「自分の人生のテーマ探し」起業の全てはここから始まった ユニファ 土岐泰之CEO(第1話)

「家族の幸せを生み出す あたらしい社会インフラを 世界中で創り出す」をパーパス(存在意義)に掲げ、次世代型保育施設「スマート保育園®」というコンセプトを軸に、午睡センサー、フォトサービス、体温計、シフト管理などのサービスを通して、保育業界全体のDXを牽引するユニファ株式会社。累計資金調達額は約90億円に上る。そんな同社代表取締役CEOの土岐泰之(とき やすゆき)氏に、起業家の素養や事業成長のポイントなどについて聞いた。(全4話)

「自分の人生のテーマ」の見つけ方

ーー土岐さんが考える「起業家にとって重要な素養」を3つ挙げるとすると何でしょうか?

一番大事なのは「社会課題を自分の人生と紐付けれるか」。

皆さん社会課題を解決したいと言いますが、社会課題は世界中に無数にあります。例えば「アフリカで栄養失調になっている子どもを助ける」というのは確かに課題だけれども、「何で自分がやるのか?」という問いに必ずしも答えられません。

自分の人生を賭けて解決したいと思える社会課題を見つけることは、実は簡単なことではないのです。

 

土岐泰之/1980年生まれ
九州大学を卒業後、2003年に住友商事に入社。その後外資系戦略コンサルティング会社のローランドベルガーやデロイトトーマツにて経営戦略・組織戦略の策定及び実行支援に関与。2013年にユニファを創業し代表取締役 CEOに就任。2017年に全世界から1万社以上が参加したスタートアップ・ワールドカップにて優勝したことに加え、採用率が全世界で2.5%未満であるEndeavor(エンデバー)起業家に満場一致で選出されるなど、国内外で高い評価を受ける社会起業家。2児の父。

 

ーー土岐さんは「家族の幸せ」というテーマをどのようにして見つけられたのでしょうか?
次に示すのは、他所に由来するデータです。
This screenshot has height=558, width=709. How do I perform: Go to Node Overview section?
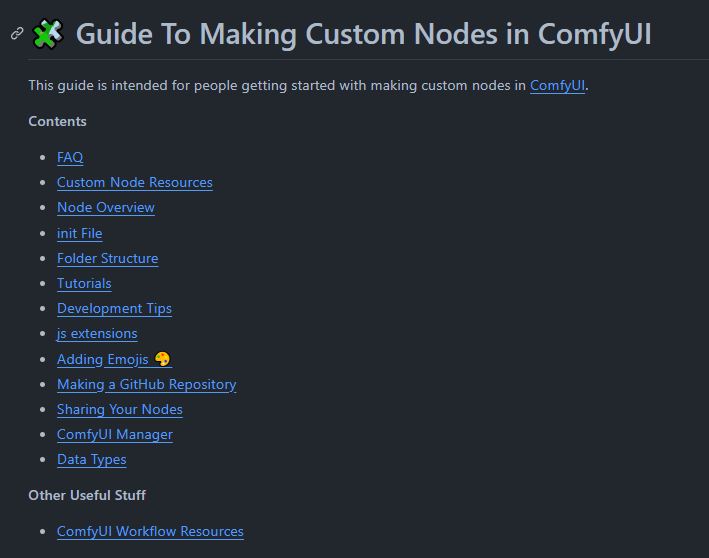[105, 207]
私の場合偶然も重なりましたが、振り返ってみると「テーマの見つけ方」には大きく3つのポイントがあると思います。

1つ目は「自分と他人の違いが何かを深掘ること」

私は起業前に東京のローランドベルガーで働いていたのですが、大学の頃から付き合って結婚した妻がトヨタ自動車で働いていて、彼女のキャリアを優先して外資系コンサルタントの仕事を辞め、子どもを連れて縁もゆかりもない豊田市に移住したことが転機となりました。

自分のキャリアを捨てることは悩みましたし、周りも「普通とは違う」選択に驚いていましたが、そのときに「家族の幸せ」が私にとってなにより大切なものなのだと気付きました。
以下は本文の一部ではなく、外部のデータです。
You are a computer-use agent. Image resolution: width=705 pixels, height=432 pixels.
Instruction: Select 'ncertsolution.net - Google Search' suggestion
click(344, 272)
また、幼少期を北九州の片田舎で親族に囲まれながら過ごした私にとって、豊田市に移住して主夫のような生活をする中で感じた孤立感はかなり衝撃でした。

「家族」を軸に、私と同じように苦労している子育て世代を救うことこそが「自分の人生のテーマ」であると、それらの経験を通してようやく思うことができたのです。
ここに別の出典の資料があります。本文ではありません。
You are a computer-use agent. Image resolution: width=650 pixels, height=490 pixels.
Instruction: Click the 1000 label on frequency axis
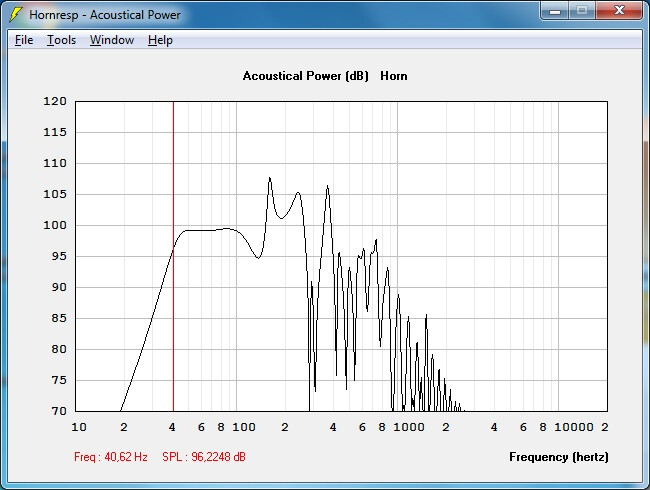pos(409,427)
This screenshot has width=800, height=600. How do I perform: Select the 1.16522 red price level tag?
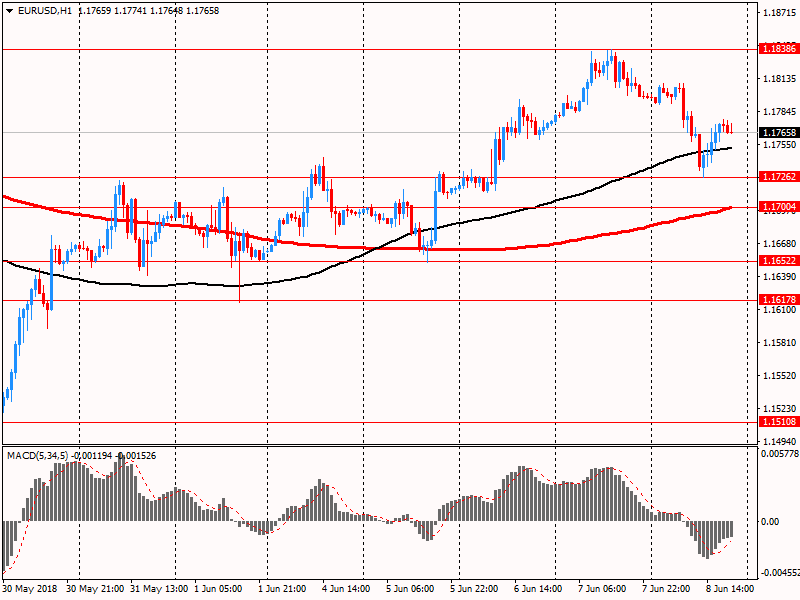click(x=779, y=261)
「自分と他人の違いが何かを深掘ること」に自分らしさ、「自分の人生のテーマ」につながるヒントが隠されているはずです。

2つ目のポイントは、「方向性が見えたら動き続けること」。

私の場合、「土岐の起業を支援する会」というのを自ら勝手に立ち上げまして(笑)、昔のコンサル時代の友人たちなどと集まって毎週テーマを発表するようなことをやっていました。

私の場合、テーマが見つからないと「自分の人生が止まる」という危機感があったので、動き続けることができました。

テーマを見つけることこそが課題であると定め、それが見つかるまでは起業しない。数年かけて「自分の人生のテーマ」を見つけられたのは本当に良かったと思っています。

3つめのポイントは、「自分の人生のテーマを見つけている人に話を聞きに行く」ことです。私の場合、住友商事時代に出資させて頂いた起業家などに話を聞いたりしに行きました。

「自分の人生のテーマ」が一生見つけられない人の方が圧倒的に多い中で、そのテーマを見つけることができている人には、何かしらの共通点があるものなのです。

まとめると「自分と他人の違いが何かを深掘ること」で自分らしさを俯瞰し、「方向性が見えたら動き続けること」。それでも見つからない時は「自分の人生のテーマを見つけている人に話を聞きに行く」。

そうやって見つけた深いレベルでの「自分の人生のテーマ」さえあれば、起業は8割以上成功といっても過言ではないと思います。

 

ーー「起業家にとって重要な素養」を残り2つ挙げるとすると何でしょうか?

「自分の人生のテーマ」を見つけた上で、2つ目に大事なのが「顧客視点を持ち続けること」。

実際いろんな挑戦が動き始めると、株主や従業員から声が挙がったり、同業他社の動きが気になり始めたりします。そんな中でも、「顧客視点を持ち続けること」。

私たちの場合は現場の保育者の方や園長先生、保育施設に来る子どもたちや保護者、そして自治体などが顧客です。この本当の顧客に向き合い続けないと、ビジネスは決して成長していきません。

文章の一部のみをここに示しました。